The first recognition by the government of the United States of the rights of the Indians who remained in North Carolina was in the act of July 29, 1848, 9 Stat. 252, 264, § 4 (31 USCA § 711 20) and section 5 (page 265), by which it was provided that the number and names of the Cherokees in North Carolina after the Treaty of New Echota be ascertained and a fund set apart for them, the interest on which should be paid annually to the individuals entitled or their legal representatives, with further provision that, whenever they should desire to remove west of the Mississippi, the fund so set apart should be used for that purpose. With funds derived under this act and with other moneys paid him by the Indians, one W. H. Thomas set about to purchase for them the lands of which they were in possession and made contracts for the purchase of the Qualla Boundary here in controversy, comprising 50,000 acres or more. Immediately following the Civil War, the government refused to pay over to the members of the Eastern Band of Cherokees certain moneys to which they were entitled unless they would remove to the Indian Territory or would secure an act of the Legislature of North Carolina permitting them to remain permanently within the state. The Legislature of that state thereupon passed a statute granting this permission.

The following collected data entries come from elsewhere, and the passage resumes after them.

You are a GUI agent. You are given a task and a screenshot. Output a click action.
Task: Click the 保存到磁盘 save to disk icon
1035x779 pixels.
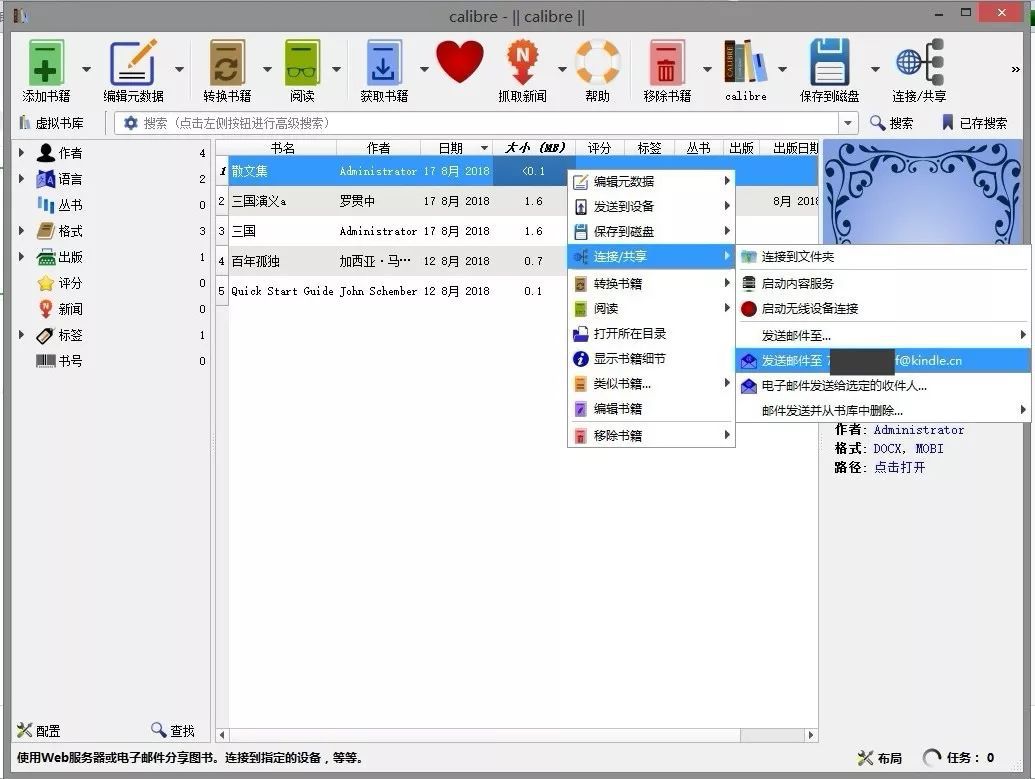pos(830,63)
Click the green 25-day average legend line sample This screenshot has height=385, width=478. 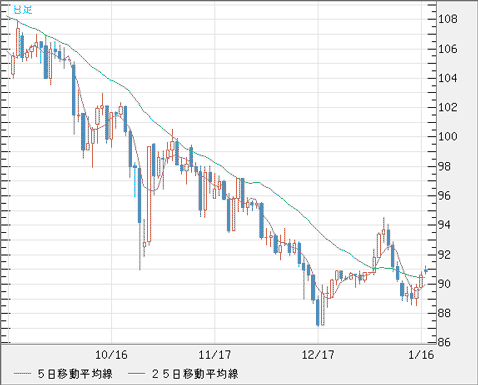pos(137,374)
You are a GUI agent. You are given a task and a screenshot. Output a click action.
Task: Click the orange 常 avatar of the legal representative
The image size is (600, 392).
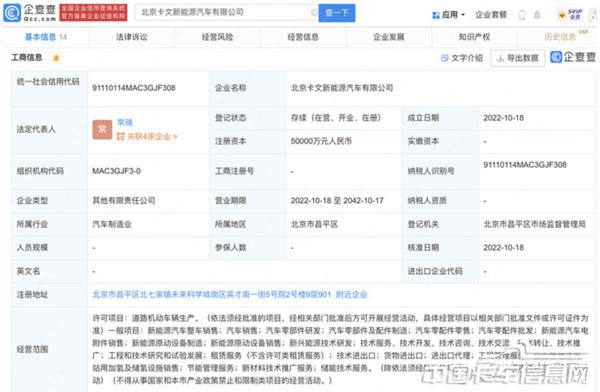pyautogui.click(x=102, y=129)

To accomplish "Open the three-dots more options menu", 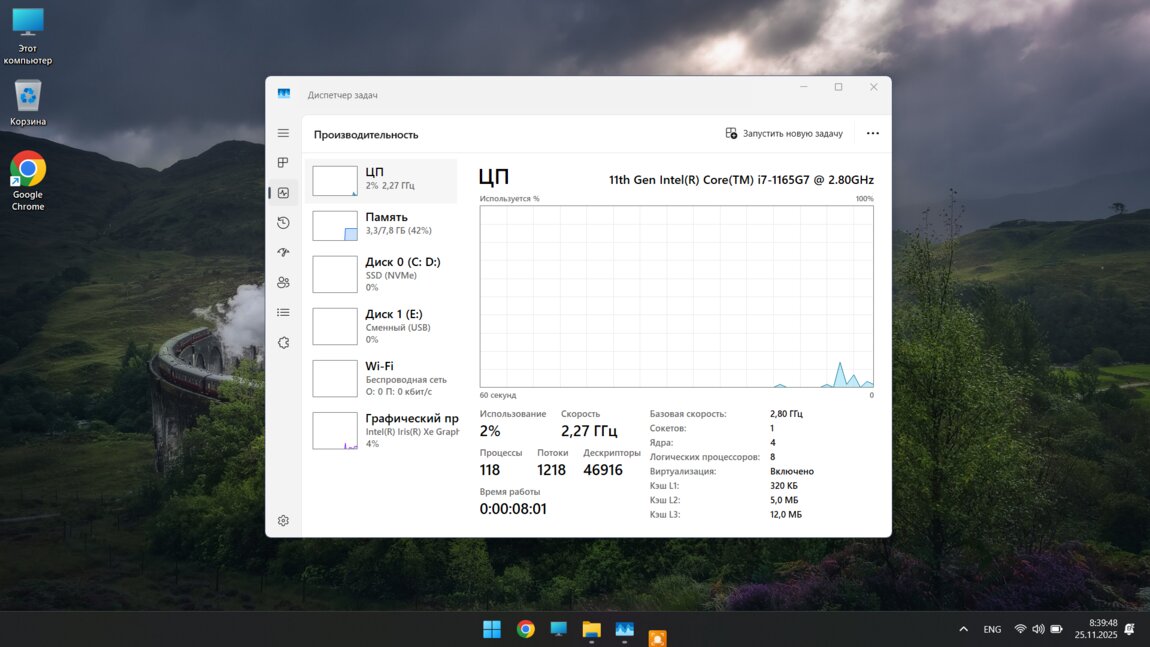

Public Laws of North Carolina of 1866, c. 54, p. 20.

By the purchases of Thomas, therefore, this Eastern Band of Cherokees had acquired the right to the possession of a large boundary of land in North Carolina, and by the North Carolina statute of 1866 they had acquired, with the approval of the government of the United States, permission to remain permanently in that state. Their economic status had thus been practically restored to what it was prior to the Treaty of New Echota; and Congress in the act of July 27, 1868, 15 Stat. 228, recognized this status by providing that the Secretary of the Interior should cause a new roll or census to be made "of the North Carolina or Eastern Cherokees,"...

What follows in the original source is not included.